第二章 UーB






 夕日が柑橘色の彩りを大空から投げかけると、紅葉した山々が一層あでやかな錦を織りなす。
 
 ぽぅ…
 ぽぅ……

 綺麗な紙で作られた灯籠や、色硝子を填め込んだ洋燈が軒先に掲げられ、家々の窓や扉には趣向を凝らしたリースが飾られる。木の実や果実を配したリースは灯火を受け、艶々と宝石のように煌めいていた。

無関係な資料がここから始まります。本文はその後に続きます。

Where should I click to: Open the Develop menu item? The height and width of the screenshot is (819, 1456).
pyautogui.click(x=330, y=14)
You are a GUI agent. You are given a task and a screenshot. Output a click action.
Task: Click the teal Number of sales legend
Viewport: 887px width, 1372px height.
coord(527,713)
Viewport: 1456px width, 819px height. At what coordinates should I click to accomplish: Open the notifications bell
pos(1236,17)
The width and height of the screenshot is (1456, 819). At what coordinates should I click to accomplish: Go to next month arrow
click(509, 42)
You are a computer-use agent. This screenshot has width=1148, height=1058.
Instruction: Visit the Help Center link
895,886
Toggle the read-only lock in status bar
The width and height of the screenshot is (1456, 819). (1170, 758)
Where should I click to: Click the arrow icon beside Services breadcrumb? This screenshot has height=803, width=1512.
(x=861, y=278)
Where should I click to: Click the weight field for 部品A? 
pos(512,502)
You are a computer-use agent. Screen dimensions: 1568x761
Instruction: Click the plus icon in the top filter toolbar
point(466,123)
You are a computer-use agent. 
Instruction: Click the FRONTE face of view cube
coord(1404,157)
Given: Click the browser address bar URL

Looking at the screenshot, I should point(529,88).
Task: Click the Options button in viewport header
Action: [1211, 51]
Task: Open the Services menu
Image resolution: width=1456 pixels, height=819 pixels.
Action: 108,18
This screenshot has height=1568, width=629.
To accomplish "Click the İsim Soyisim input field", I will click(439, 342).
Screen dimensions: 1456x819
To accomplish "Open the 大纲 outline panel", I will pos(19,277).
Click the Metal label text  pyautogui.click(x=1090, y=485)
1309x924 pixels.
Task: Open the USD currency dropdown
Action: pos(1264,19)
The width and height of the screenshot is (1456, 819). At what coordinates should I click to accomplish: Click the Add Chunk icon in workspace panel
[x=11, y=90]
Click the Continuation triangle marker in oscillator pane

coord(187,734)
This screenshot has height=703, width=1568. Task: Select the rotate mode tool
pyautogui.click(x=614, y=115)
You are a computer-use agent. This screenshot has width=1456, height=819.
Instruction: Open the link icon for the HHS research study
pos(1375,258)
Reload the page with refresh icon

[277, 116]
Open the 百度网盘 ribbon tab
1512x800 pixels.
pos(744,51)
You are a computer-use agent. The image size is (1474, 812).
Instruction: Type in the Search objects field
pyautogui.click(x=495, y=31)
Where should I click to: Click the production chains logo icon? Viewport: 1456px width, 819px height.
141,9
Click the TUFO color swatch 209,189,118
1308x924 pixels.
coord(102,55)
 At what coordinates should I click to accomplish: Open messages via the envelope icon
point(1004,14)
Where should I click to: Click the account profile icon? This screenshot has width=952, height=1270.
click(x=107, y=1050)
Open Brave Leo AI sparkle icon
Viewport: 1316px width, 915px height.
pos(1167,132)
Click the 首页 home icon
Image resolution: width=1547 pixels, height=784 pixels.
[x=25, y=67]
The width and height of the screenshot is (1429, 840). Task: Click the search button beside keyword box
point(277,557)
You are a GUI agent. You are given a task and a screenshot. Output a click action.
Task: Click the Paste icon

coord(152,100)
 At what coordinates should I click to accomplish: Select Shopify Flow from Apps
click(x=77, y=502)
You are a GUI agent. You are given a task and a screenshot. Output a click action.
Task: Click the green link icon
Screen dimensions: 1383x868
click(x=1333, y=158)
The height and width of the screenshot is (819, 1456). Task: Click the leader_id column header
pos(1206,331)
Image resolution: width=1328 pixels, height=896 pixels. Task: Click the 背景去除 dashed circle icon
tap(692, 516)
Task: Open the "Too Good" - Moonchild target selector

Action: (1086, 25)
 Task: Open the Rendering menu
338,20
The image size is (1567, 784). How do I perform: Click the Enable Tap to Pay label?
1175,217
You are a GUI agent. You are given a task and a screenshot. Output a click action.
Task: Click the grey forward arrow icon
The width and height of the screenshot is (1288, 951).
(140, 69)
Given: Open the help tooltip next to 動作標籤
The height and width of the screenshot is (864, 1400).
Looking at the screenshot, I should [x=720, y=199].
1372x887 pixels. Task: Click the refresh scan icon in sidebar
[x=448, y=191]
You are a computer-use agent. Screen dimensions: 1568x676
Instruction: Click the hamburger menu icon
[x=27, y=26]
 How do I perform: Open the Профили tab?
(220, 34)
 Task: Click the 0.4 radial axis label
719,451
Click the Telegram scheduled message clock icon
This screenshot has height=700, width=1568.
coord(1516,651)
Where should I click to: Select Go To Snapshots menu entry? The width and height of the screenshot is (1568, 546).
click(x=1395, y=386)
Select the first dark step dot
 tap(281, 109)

 祭りが過ぎれば貰えるに違いないそれへと、気の早い子ども達がちらちらと視線を送っていたが…結局木の実をくすねたりすることはなく、みんな晴れ着に身を包んで元気に駆け出すのだ。
 掌には握りしめた小銭が存在感を示しており、これで何を買おうかと心弾ませていることだろう。

『ウェラー領でも…昔はよく見られた光景だ……』

 駆けていく子ども達を優しく見守りながら、レオは痛みを伴う回想に浸る。
 ぷくぷくと栄養状態の良さそうな子ども達の姿と、痩せて顔色の悪い子ども達の姿が…どうしても脳裏で重ねられるのだ。

「レオ…どうしたの?」
「いや、何でもないよ。楽しそうだな…と思っただけ」

 少し距離を置いて鋼がつけているが、まだ有利が本調子でないせいかヒト型を取れない彼は物陰に姿を潜ませており、ギィは深酒が祟ってか傷が痛み出したらしく寝室で撃沈している。
 
 必然的に、レオと有利が寄り添いながら町に出ることになった。

『頼むから、面倒事に巻き込まれないでくれ』

 鋼に平身低頭懇願されてしまったため、有利はレオから離れないように歩くことを義務づけられたのだ。
 後でコンラートに怒られるかどうかよりも、有利の安全性を優先したらしい。

「……そう?」

 どうやら有利は信じ切れなかったらしい。
 不審げに唇を突き出すと、むにー…っと眉根を寄せる。

『妙なところで勘が良いんだよな…』

 レオの恋心にはこれっぽっちも気が付かないくせに、どうして自責の念にはあっさり気付いてしまうのだろうか?
 受容器の精度が、感情によって異なるのかも知れない。

「あのさ…俺が住んでる日本って国には、時代劇とか特撮…正義の英雄モノとかのお話に、《定番の展開》ってヤツがあるんだ」
「…ふぅん?」

 唐突な切り口にレオが戸惑っていると、有利もそれを察したのか少し早口になってしまう。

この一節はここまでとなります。